Photo by Cpl. Katherine M. Solano

Long hours, ample pride builds food service excellence

21 Apr 2012 | Cpl. Katherine M. Solano

There are few things more comforting than a hot meal after a long day in the field, or a holiday feast when Marines are far from family.  Food service Marines exemplify the term hard workers, providing a vital service to the masses during every aspect of training, down-time and fighting. 

In recognition for their demanding standards and relentless schedule, once a year a few are selected by the Maj. Gen. W.P.T. Hill Memorial Awards Program for Food Service Excellence.  This year, Staff Sgt. Rodell Terry, a section staff noncommissioned officer with Food Service Company, 2nd Marine Logistics Group was recognized as the Active Duty Staff NCO Food Service Specialist of the Year.

“The job we do is the biggest morale booster to all Marines consuming chow within the facilities,” said Terry.

The food service Marines’ attention to detail, high sanitation standards and unmatched schedules are rewarded daily by the gratitude of the Marines served.

“Despite all those hours you will still always see the Marines taking a lot of pride in their work,” stated Cpl. Emma Stanfield, a food mess clerk with Food Svc. Co., 2nd MLG.

Stanfield elaborated on the importance of their job, saying “we make sure the Marines are fed and ready for whatever mission is put in their way.”

“The Food Service Specialist of The Year Award means that all the long hours and hard work paid off in the long run,” Terry explained.
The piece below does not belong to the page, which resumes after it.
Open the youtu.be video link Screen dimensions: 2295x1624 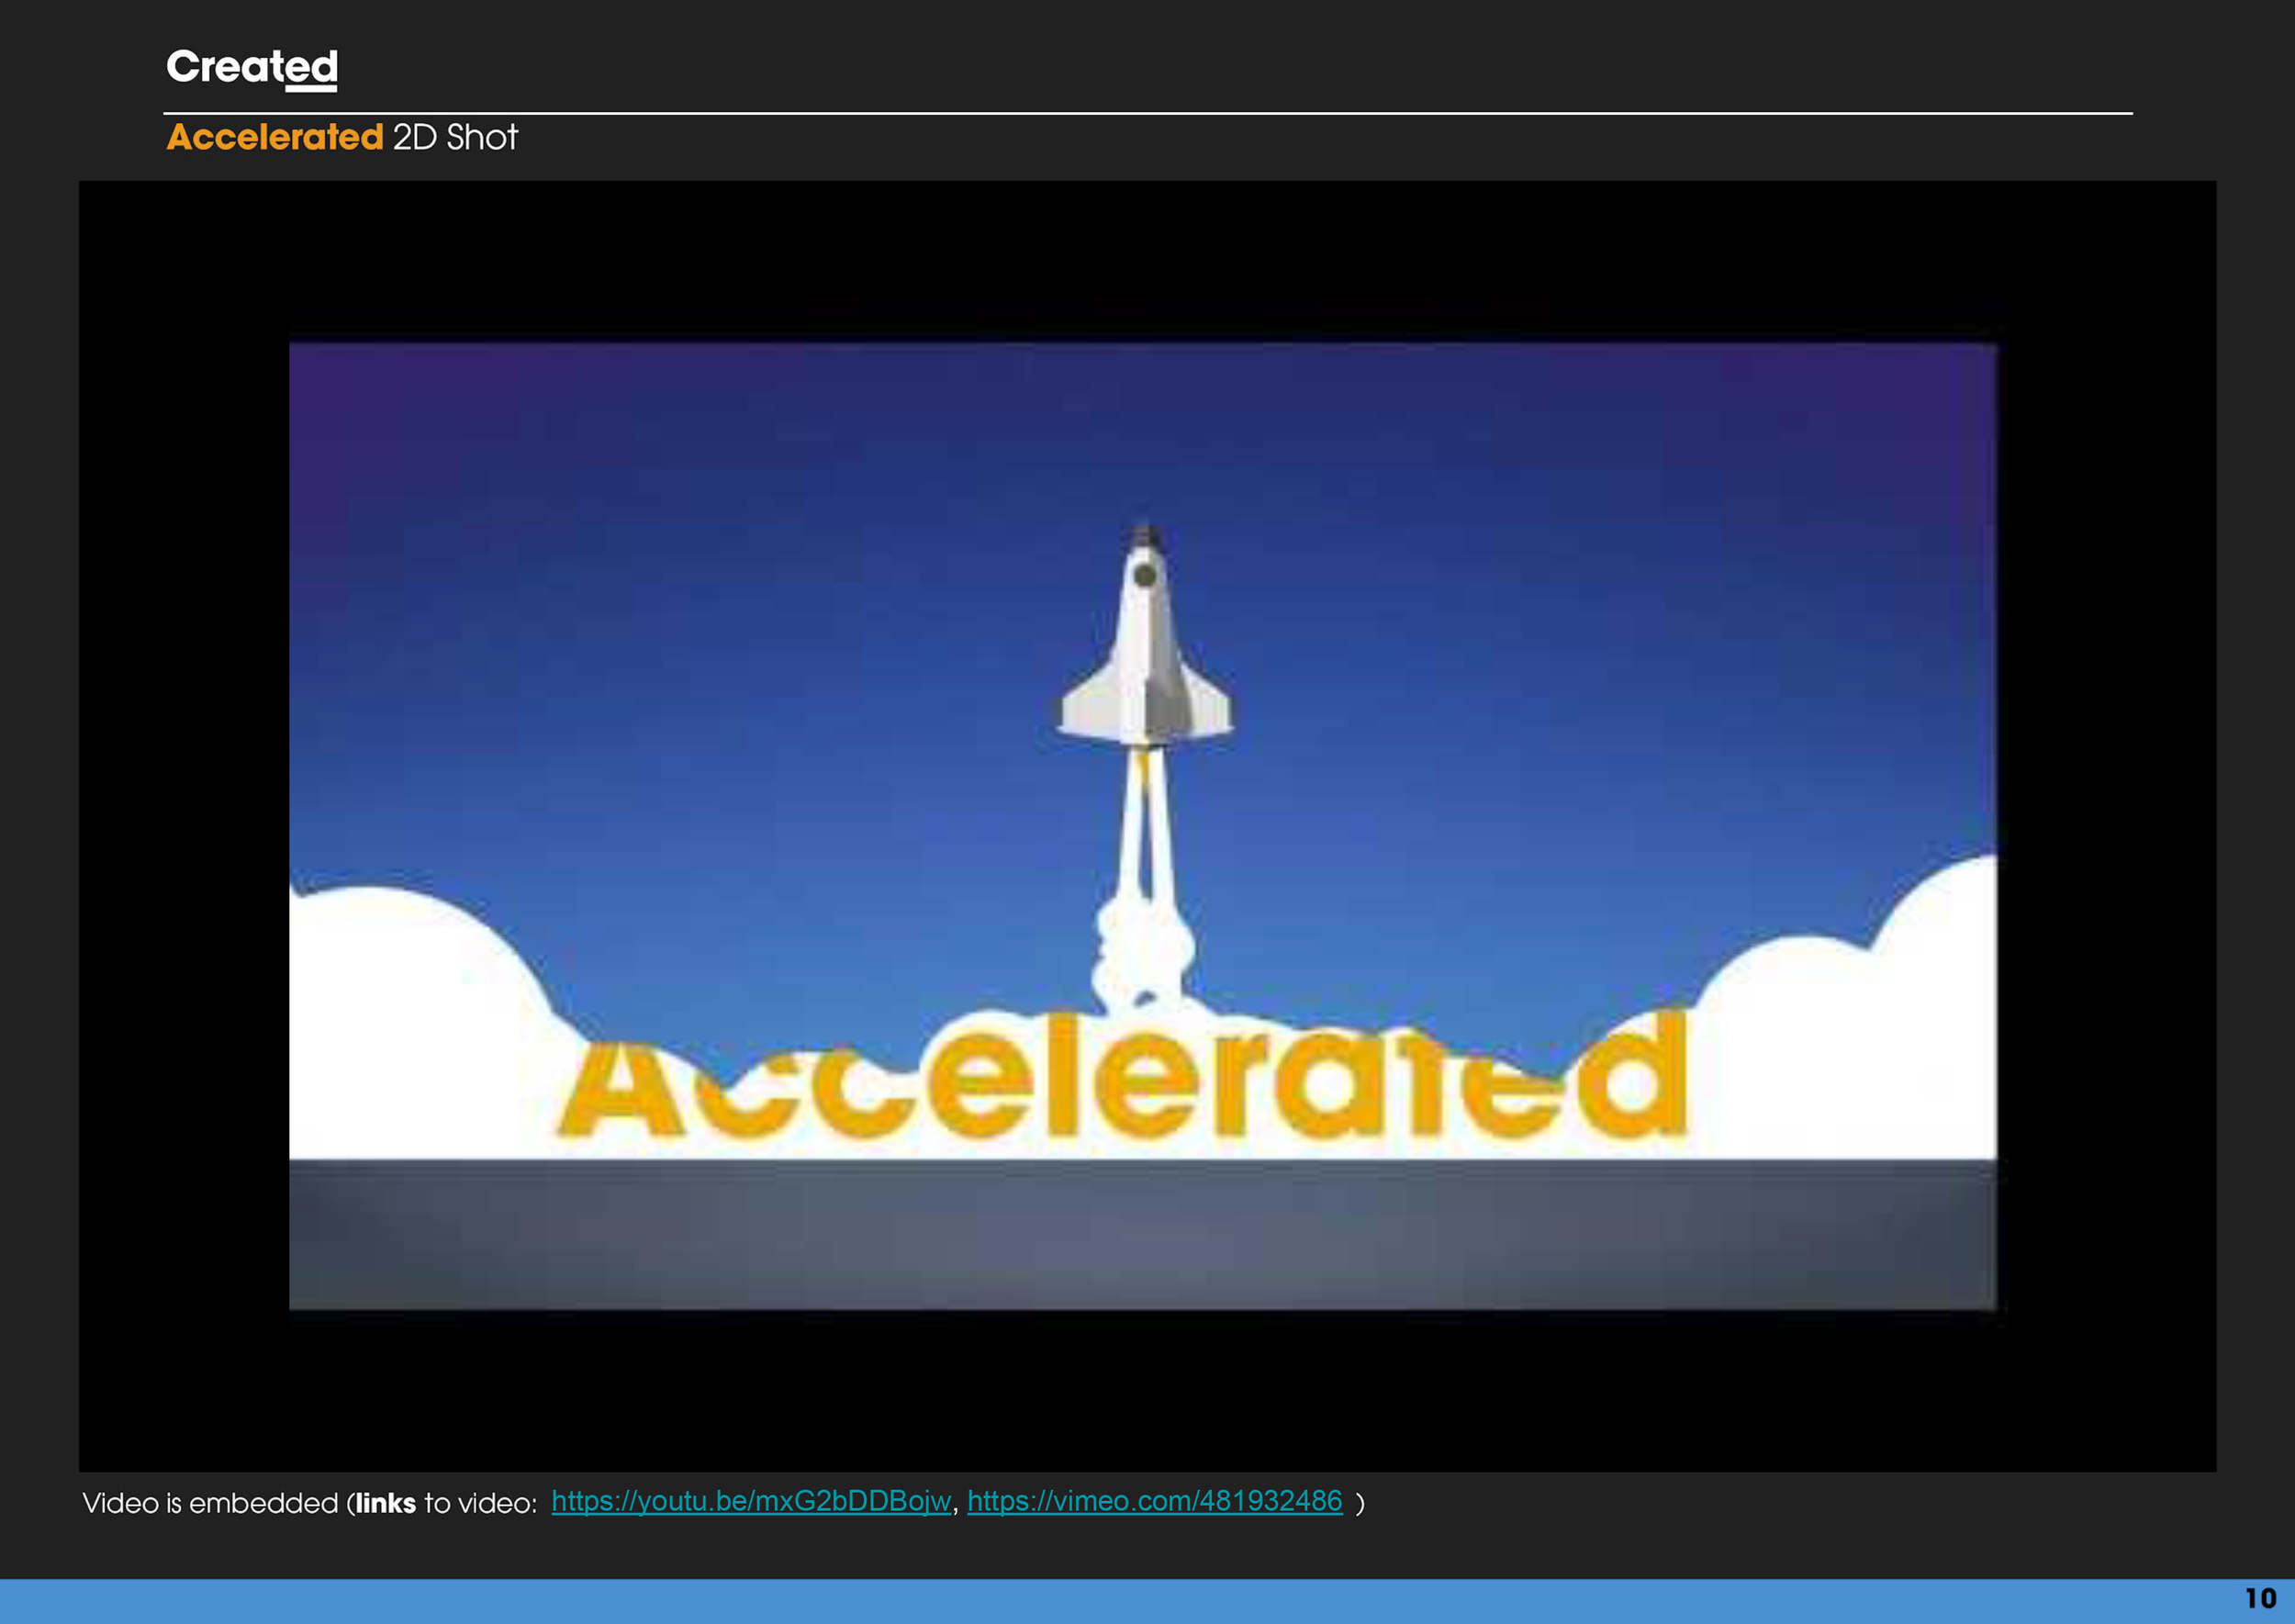(750, 1501)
Stanfield went on to further explain the award, to her, meant a Marine was skilled, proficient and very knowledgeable in their MOS.

When Terry’s Marines were asked why they believed he was chosen for the award, she was quick with a response.  The Palestine, Ill., native described Terry as being well-rounded, but more importantly, as exemplifying Marine Corps leadership.

“He holds Marines accountable but is very fair,” she said.

Terry was a little more humble and slower to articulate why he thought he received the award.

“The leadership quality [I have] that sticks out in my mind is I'm always willing to learn new information from senior leadership and junior Marines,” said the Henderson, N.C., native.  “My favorite part of my job is that I'm in a position now to train and pass on all the knowledge I gained throughout the years to junior Marines and have a positive impact on someone else's career.”

While Terry is proud of receiving the award, he still wants people to recognize the larger impact of his MOS.

“I want the American public to know that when they think about the Marine Corps, [they shouldn’t] just think all we have is trigger pullers,” Terry concluded.  “We also have many supporting occupations that provide support 24 hours a day, sustaining the infantry men.”

Terry will travel to Chicago in early May for the 2012 Joint John L. Hennessy and Maj. Gen. W.P.T. Hill Award Ceremony.